Opinion of the Court

HomeR FERGUSON, Judge:

The single issue before us is whether the statute of limitations had run as to the specifications of Charge III. The accused was charged with, and pleaded guilty to, an unauthorized absence of five days’ duration occurring in December 1952, a violation of Article 86, Uniform Code of Military Justice, 10 USC § 886 (Charge I). He was also charged with, pleaded not guilty to, but convicted of, two specifications alleging desertion, in violation of Article 85, Uniform Code of Military Justice, 10 USC § 885, from the periods of December 13, 1952, to January 23, 1953, and from January 26, 1953, to June 2, 1956, respectively (Charge II). Under Charge III, he was found guilty — despite his plea to the contrary — of two specifications alleging the failure to obey a lawful order to report to his unit, in contravention of Article 92, Uniform Code-of Military Justice, 10 USC § 892. It is these two specifications upon which the issue granted was based. Specification 1 of Charge III alleged that the accused had failed to obey an order “on or about 13 December 1952” and specification 2 alleged another failure to obey “on or about 26 January 1953.”

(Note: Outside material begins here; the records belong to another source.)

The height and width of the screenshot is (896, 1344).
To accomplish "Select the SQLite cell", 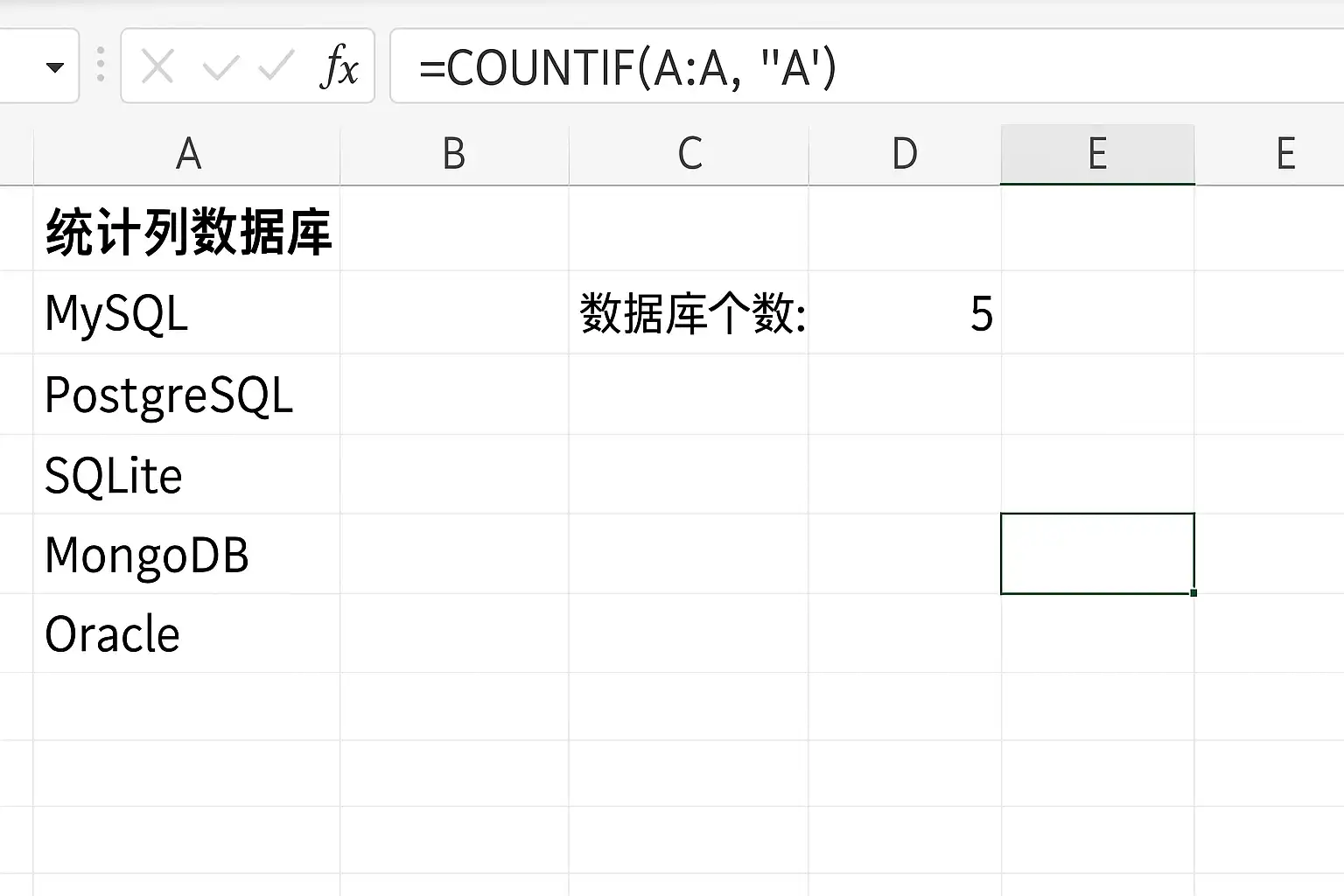I will (x=187, y=474).
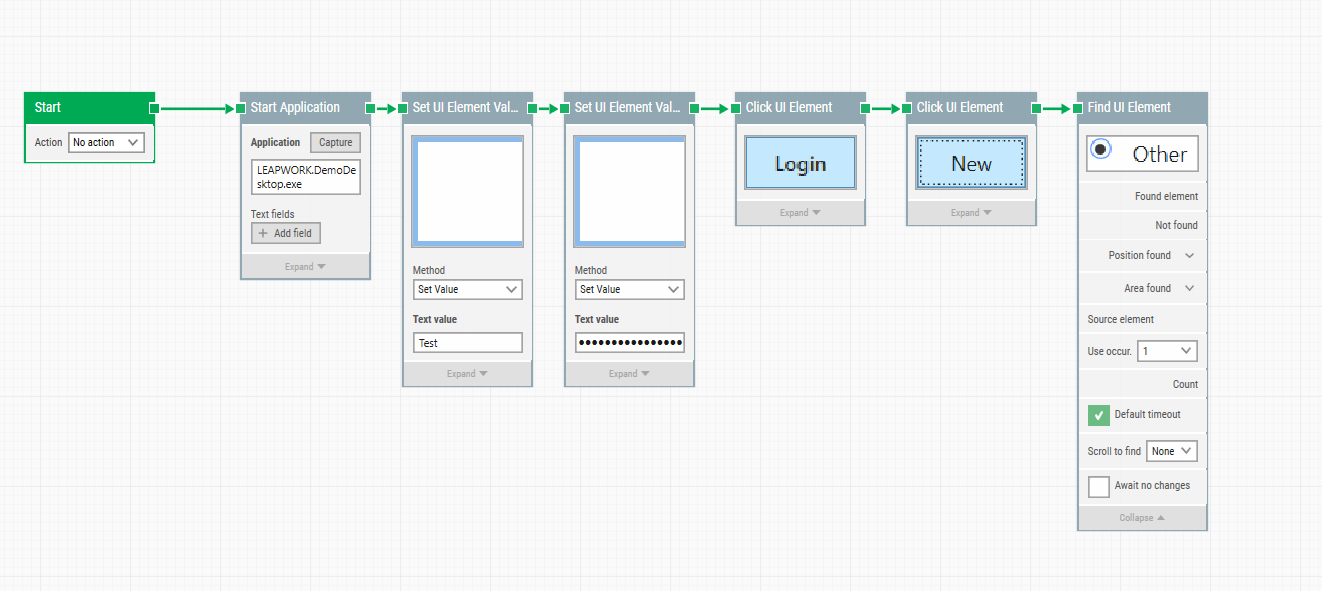This screenshot has height=591, width=1322.
Task: Toggle the Default timeout checkbox
Action: tap(1099, 415)
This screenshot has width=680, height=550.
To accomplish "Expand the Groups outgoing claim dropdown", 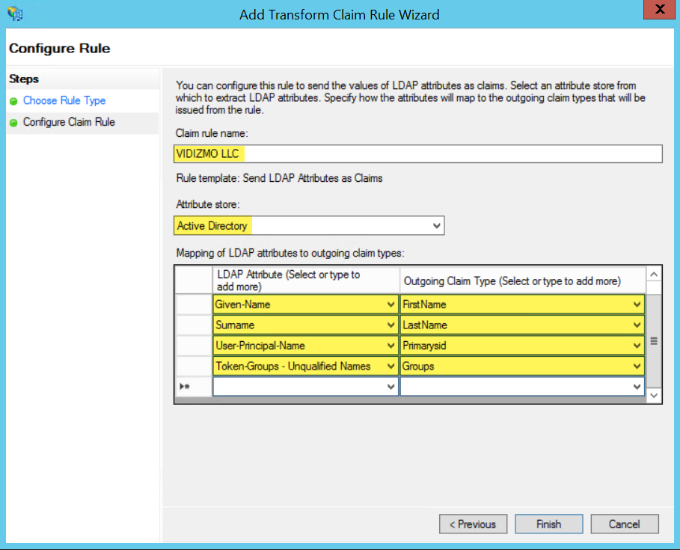I will (x=637, y=367).
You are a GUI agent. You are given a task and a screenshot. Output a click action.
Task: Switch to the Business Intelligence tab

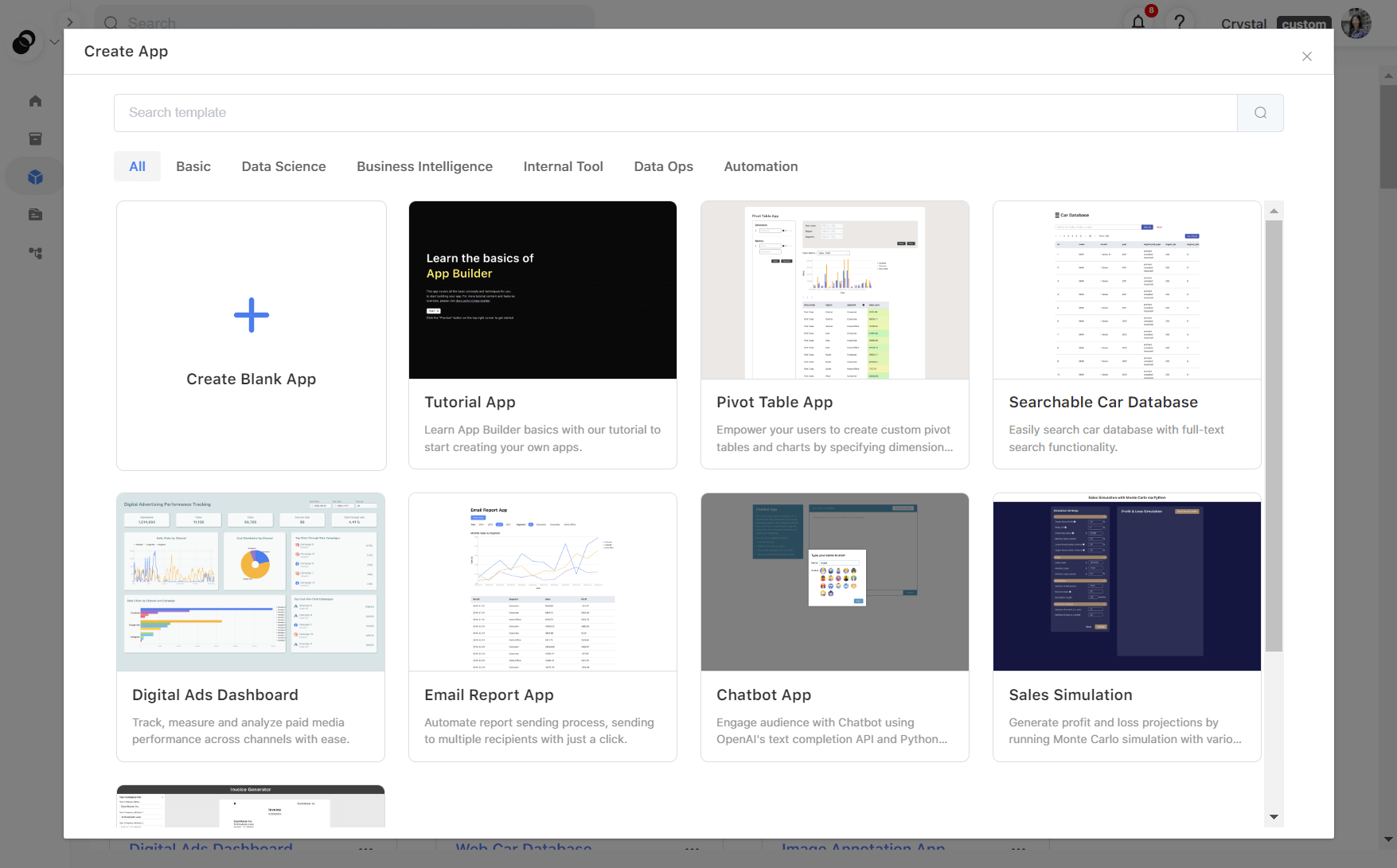(424, 166)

The charge sheet upon which the accused was tried was dated July 3, 1956, and prepared at Camp Pendleton, California, the place of trial. These charges [228]*228were received by the officer exercising summary court-martial jurisdiction the same day, a date obviously more than two years after the commission of the offenses alleged in the specifications of Charge III. Article 43(c), Uniform Code of Military Justice, 10 USC § 843, provides:

“(e) Except as otherwise provided in this article, a person charged with any offense is not liable to be tried by court-martial or punished under section 815 of this title (article 15) if the offense was committed more than two years before the receipt of sworn charges and specifications by an officer exercising summary court-martial jurisdiction over the command or before the imposition of punishment under section 815 of this title (article 15).”

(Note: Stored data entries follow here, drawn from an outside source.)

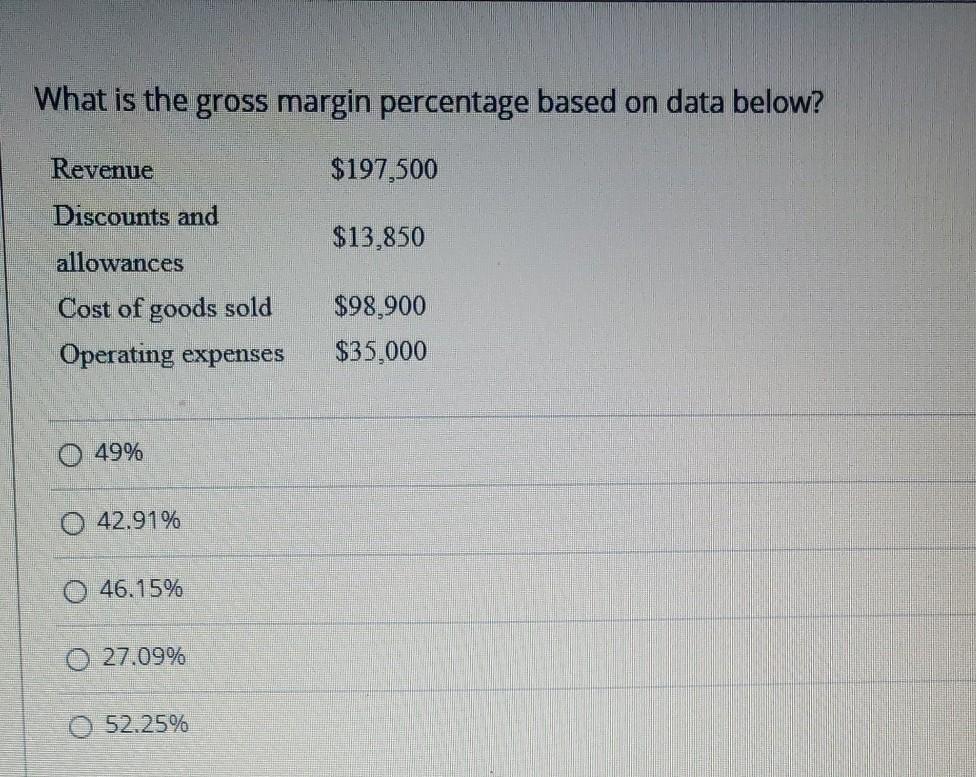Click the 42.91% answer text label

[x=138, y=521]
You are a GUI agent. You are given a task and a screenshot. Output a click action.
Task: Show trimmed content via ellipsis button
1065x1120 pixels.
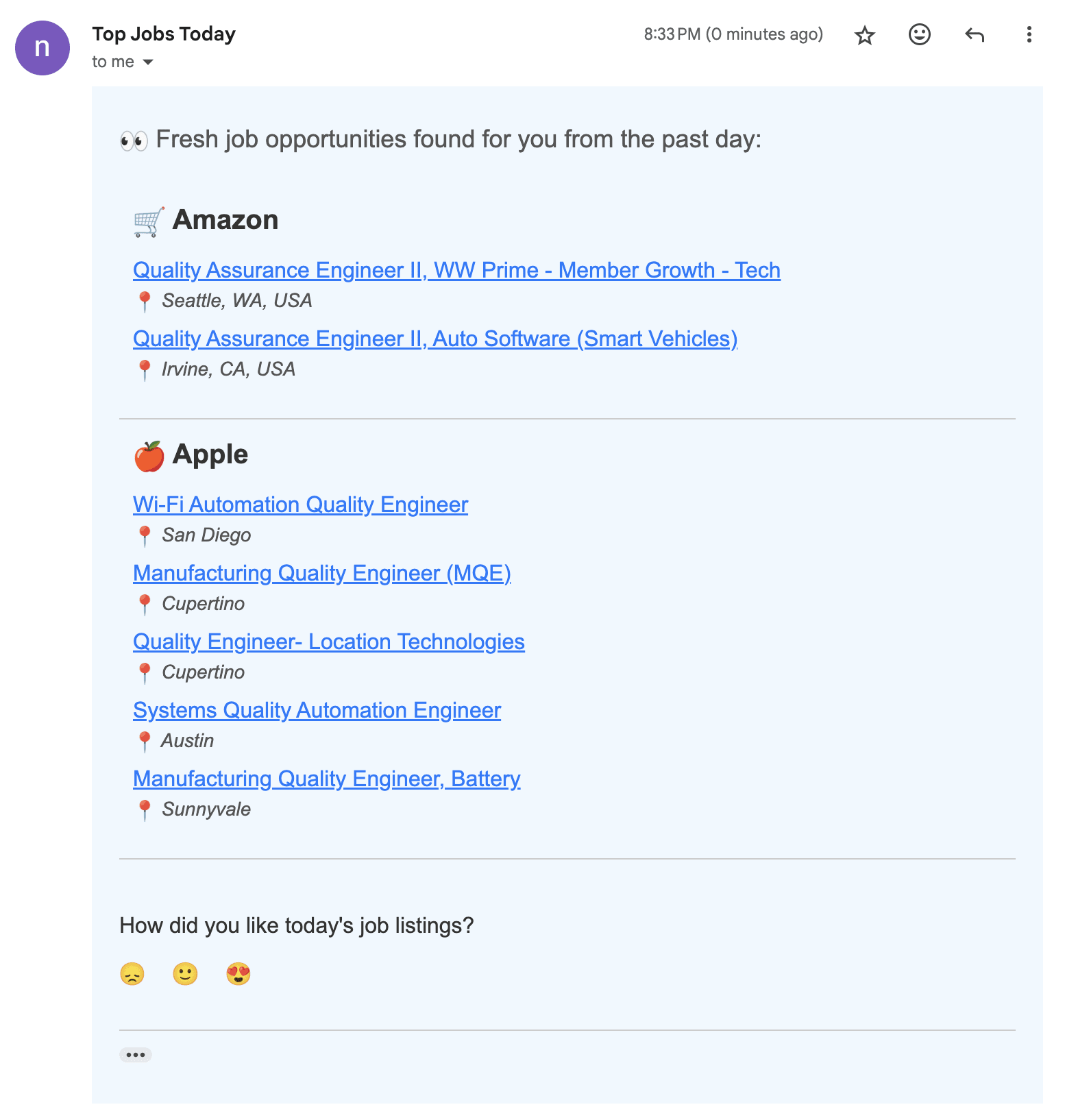[x=135, y=1054]
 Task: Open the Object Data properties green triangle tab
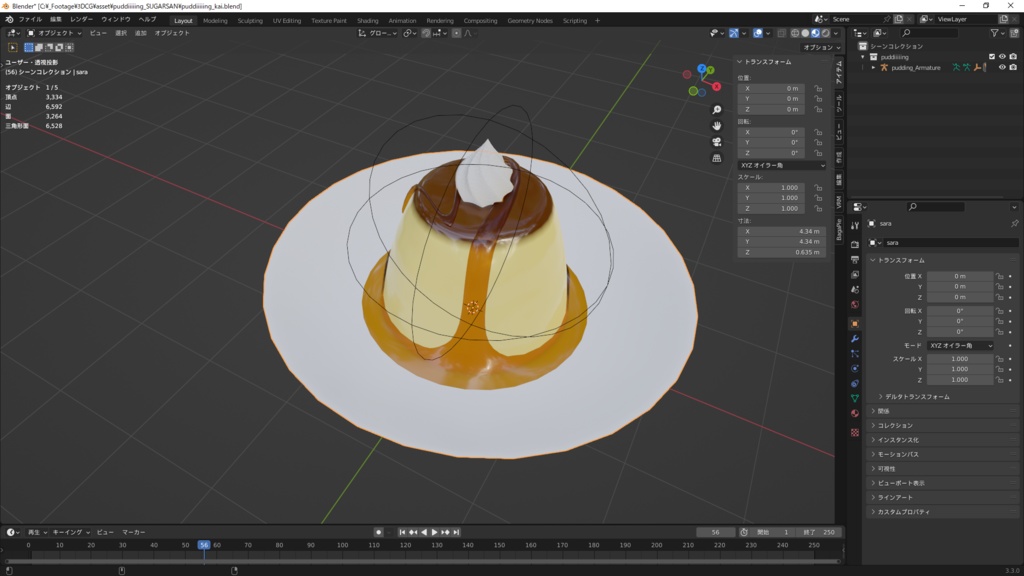click(x=855, y=398)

It is well established in military jurisprudence that whenever it appears the statute of limitations has run against an offense, the court “will bring the matter to the attention of the accused and advise him of his right to assert the statute unless it,otherwise affirmatively appears that the accused is aware of his rights in the premises.” Paragraph 68c, Manual for Courts-Martial, United States, 1951. This Manual provision is substantially repeated in paragraphs 537?. and 747i, Manual for Courts-Martial, supra. Service boards of review have consistently applied this well-settled doctrine on numerous occasions and have held it to be reversible error for a law officer to fail to advise an apparently uninformed accused of his right to interpose the statute or to fail to determine if there has been a conscious waiver by him of his right to do so. United States v Snyder, 15 CMR 856; United States v Sparks, 15 CMR 584; United States v Rowland, 14 CMR 649; United States v Berry, 14 CMR 396. When we look to the record in the instant case, we find nothing which suggests that the accused was aware of his rights in the premises and his failure therefore cannot possibly operate as a waiver. Accordingly, we conclude that the law officer erred in failing to advise this uninformed accused of his right to plead the statute in bar of trial and punishment.

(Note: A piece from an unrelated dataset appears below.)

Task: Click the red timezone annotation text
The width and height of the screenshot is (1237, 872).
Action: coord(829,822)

One further matter merits consideration. Found among the allied papers in the record of trial- — in addition to the charge sheet dated July 3, 1956 — is another charge sheet bearing the date of November 8, 1954, and prepared at Headquarters, U. S. Marine Corps, Washington, D. C. This earlier charge sheet lists substantially the same offenses as those contained in the charge sheet of July 3, 1956, upon which the accused was tried. The earlier charges were received by an officer exercising summary court-martial jurisdiction on November 10, 1954, a date less than two years after the alleged commission of the offenses found in specifications 1 and 2 of Charge III. We suppose that this earlier charge sheet was drafted and charges subsequently filed for the express purpose of tolling the statute of limitations, as to the specifications of Charge III, against which only a two-year statute of limitations applies.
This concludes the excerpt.